Categorical Feature Engineering (Step 3)¶
Overview¶
The EDA analysis revealed substantial differences in conversion rates across categorical variables, particularly job types and seasonal patterns. This step transforms these insights into engineered features that capture the underlying segmentation patterns.
Key Findings from EDA¶
Students and retirees show significantly higher conversion rates at 34.1% and 30.8% respectively, compared to other job categories. March campaigns achieve remarkable success at 57.1% while August drops to just 4.7%. Additionally, customers with previous successful campaigns convert at 76.4%, indicating strong relationship continuity.
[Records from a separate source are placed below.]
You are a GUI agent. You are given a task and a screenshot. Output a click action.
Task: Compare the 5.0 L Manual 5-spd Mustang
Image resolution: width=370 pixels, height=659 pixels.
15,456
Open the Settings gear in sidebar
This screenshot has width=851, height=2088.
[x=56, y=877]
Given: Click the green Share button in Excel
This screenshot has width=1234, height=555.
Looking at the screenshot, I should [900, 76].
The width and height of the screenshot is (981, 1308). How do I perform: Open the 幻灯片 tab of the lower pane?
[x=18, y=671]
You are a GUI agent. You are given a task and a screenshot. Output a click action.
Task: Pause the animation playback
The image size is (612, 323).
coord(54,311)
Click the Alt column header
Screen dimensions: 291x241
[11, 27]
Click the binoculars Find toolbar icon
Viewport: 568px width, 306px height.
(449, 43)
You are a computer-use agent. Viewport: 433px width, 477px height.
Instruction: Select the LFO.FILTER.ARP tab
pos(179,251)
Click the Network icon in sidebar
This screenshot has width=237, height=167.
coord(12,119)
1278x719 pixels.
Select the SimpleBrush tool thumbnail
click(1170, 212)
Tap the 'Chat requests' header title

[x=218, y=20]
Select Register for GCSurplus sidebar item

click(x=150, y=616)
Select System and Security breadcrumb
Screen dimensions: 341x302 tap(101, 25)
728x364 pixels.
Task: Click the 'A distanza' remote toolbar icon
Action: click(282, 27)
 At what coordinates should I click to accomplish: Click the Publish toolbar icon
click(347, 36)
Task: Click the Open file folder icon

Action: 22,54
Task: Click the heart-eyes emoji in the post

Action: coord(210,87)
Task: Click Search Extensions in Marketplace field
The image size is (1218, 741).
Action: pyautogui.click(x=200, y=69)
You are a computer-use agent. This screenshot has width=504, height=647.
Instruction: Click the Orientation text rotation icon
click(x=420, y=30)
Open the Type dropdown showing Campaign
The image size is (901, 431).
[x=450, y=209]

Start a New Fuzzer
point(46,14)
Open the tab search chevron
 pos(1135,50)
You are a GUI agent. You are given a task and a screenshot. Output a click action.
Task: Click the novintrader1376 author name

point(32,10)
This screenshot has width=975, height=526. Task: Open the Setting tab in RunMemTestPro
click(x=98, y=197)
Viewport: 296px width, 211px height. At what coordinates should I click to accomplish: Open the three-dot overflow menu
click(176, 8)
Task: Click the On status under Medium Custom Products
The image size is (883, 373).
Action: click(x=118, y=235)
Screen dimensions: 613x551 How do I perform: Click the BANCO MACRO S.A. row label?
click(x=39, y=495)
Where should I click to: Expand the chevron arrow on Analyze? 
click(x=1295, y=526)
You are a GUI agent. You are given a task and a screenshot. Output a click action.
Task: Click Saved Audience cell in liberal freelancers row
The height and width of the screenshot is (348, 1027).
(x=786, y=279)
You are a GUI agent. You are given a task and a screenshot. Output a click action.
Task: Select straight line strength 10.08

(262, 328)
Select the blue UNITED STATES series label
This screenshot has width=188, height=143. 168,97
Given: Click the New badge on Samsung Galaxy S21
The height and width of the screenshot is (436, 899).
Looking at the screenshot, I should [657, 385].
Feature Engineering Approach¶
Job Performance Segmentation¶
Created three-tier job groupings based on observed conversion patterns:
- High performers: students and retirees
- Medium performers: self-employed, unemployed, management roles
- Standard performers: remaining job categories
Seasonal Campaign Effectiveness¶
Grouped months by historical success rates:
- Peak performance: March campaigns
- Solid performance: September, October, December
- Standard performance: remaining months
Campaign History Encoding¶
Previous campaign outcomes serve as strong predictors, with successful prior interactions showing 76.4% conversion rates. This relationship warranted direct binary encoding.
Customer Segment Identification¶
Combined high-performing job categories into a single high-value customer flag for targeting purposes.
Implementation¶
The approach uses modular functions for each feature type, allowing independent testing and validation. Each transformation maintains the original categorical values while adding the derived features.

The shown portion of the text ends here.